• Excerpted data:
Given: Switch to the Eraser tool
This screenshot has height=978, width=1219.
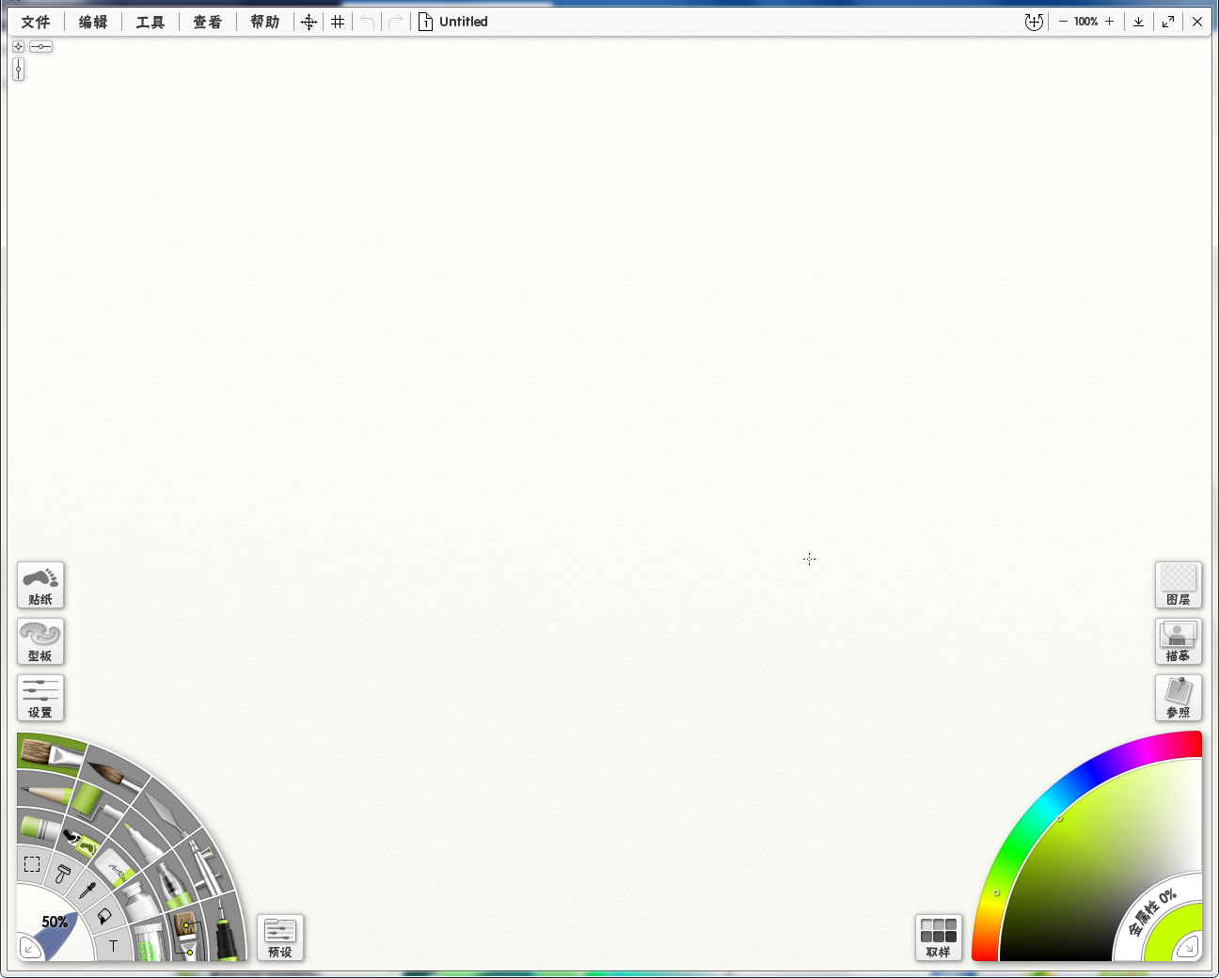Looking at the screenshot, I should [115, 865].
* * *
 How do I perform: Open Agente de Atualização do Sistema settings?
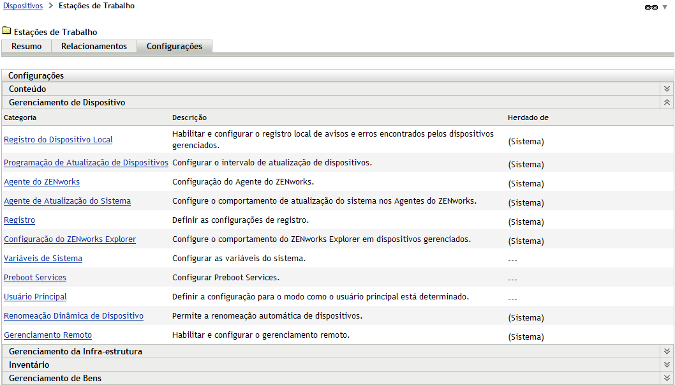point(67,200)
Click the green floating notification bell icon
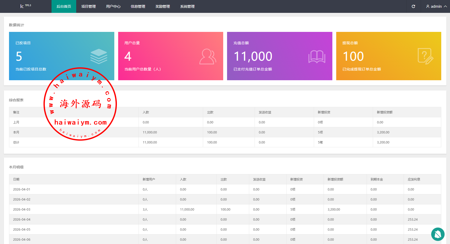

• Work instructions:
With pictures excluded, reproduce exactly the lines above from the one containing "How do I perform: Open" down to the one containing "Click the green", those two included.

• Task answer:
 How do I perform: Open Agente de Atualização do Sistema settings?
point(67,200)
Click the green floating notification bell icon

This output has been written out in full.